Task to carry out: Transcribe exactly, and only, the lines that run from the one containing "Task: Click the Amazon QLDB ledger icon" through the end of the records.
________
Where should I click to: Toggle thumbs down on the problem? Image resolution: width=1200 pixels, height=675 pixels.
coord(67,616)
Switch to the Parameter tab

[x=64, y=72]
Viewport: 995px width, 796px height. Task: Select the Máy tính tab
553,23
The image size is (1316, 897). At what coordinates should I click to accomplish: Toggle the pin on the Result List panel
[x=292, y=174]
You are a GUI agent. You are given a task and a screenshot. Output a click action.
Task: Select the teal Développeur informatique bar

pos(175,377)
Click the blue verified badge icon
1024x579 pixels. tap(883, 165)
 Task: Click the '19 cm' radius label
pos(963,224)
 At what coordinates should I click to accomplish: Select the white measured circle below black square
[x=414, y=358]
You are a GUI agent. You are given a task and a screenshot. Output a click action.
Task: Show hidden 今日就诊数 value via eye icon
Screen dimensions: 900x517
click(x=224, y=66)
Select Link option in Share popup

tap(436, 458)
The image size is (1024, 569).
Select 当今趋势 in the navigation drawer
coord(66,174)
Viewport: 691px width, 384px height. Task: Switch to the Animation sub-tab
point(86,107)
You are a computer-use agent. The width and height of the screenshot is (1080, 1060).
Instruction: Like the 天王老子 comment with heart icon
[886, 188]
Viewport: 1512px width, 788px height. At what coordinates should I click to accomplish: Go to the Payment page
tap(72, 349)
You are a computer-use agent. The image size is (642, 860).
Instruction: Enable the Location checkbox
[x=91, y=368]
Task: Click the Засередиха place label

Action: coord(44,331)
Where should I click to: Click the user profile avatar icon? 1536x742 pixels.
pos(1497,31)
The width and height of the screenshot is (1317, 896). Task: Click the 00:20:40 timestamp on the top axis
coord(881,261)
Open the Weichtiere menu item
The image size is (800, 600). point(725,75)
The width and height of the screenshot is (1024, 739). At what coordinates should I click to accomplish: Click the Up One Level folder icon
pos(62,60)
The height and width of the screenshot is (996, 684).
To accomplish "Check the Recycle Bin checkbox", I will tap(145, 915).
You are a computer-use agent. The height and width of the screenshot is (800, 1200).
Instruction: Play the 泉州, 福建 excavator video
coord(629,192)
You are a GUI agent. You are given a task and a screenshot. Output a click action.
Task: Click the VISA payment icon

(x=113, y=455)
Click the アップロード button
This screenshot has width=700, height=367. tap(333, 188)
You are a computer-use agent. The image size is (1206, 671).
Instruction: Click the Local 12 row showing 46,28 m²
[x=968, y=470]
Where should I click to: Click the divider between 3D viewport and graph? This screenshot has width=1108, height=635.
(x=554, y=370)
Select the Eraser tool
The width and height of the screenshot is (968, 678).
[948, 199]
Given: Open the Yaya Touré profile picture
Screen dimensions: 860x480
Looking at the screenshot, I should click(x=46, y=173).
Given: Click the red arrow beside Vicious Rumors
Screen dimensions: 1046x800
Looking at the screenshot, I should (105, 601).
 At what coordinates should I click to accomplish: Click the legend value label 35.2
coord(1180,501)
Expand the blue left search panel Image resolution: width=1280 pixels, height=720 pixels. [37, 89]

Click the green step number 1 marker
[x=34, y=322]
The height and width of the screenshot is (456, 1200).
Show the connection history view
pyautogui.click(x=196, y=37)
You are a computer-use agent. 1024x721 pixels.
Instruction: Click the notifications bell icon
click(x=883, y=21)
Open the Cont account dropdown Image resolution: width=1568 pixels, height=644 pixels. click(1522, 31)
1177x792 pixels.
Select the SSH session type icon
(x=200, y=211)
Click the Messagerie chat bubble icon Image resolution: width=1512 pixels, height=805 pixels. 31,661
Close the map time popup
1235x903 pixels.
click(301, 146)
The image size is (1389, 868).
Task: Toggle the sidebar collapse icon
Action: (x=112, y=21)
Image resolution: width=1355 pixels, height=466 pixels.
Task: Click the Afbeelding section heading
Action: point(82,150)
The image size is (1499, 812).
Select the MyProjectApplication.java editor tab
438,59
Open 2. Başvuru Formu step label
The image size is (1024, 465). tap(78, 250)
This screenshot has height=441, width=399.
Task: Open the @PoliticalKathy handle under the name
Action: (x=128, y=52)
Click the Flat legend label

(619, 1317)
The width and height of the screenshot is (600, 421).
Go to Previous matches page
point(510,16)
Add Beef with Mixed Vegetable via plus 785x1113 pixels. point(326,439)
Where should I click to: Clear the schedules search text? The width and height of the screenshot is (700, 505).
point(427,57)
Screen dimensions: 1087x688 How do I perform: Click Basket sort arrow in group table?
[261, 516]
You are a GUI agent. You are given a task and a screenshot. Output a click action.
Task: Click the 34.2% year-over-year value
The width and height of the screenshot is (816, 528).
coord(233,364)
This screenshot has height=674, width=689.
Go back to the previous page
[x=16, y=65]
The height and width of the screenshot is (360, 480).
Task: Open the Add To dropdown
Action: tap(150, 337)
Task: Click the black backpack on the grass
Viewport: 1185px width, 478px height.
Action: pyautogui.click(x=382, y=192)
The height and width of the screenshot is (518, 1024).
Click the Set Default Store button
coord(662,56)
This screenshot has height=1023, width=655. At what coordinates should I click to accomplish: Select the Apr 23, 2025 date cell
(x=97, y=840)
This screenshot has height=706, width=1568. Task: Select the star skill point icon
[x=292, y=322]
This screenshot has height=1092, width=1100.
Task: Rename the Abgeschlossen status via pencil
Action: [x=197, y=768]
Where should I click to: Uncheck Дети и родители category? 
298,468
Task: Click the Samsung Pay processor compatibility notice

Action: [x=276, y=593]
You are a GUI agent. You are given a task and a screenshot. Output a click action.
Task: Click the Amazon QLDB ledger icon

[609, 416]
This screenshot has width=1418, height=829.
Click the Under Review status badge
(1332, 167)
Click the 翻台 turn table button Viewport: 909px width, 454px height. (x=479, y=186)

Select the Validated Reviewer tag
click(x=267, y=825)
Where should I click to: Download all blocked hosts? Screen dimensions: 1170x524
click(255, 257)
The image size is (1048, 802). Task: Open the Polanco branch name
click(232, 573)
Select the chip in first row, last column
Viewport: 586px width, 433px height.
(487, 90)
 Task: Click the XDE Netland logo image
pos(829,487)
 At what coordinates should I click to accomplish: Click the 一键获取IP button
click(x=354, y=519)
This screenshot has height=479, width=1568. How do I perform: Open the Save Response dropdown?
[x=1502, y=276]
________
Finished task:
Task: Click the Amazon QLDB ledger icon

[609, 416]
This screenshot has width=1418, height=829.
Click the Under Review status badge
(1332, 167)
Click the 翻台 turn table button Viewport: 909px width, 454px height. (x=479, y=186)

Select the Validated Reviewer tag
click(x=267, y=825)
Where should I click to: Download all blocked hosts? Screen dimensions: 1170x524
click(255, 257)
The image size is (1048, 802). Task: Open the Polanco branch name
click(232, 573)
Select the chip in first row, last column
Viewport: 586px width, 433px height.
(487, 90)
 Task: Click the XDE Netland logo image
pos(829,487)
 At what coordinates should I click to accomplish: Click the 一键获取IP button
click(x=354, y=519)
This screenshot has height=479, width=1568. How do I perform: Open the Save Response dropdown?
[x=1502, y=276]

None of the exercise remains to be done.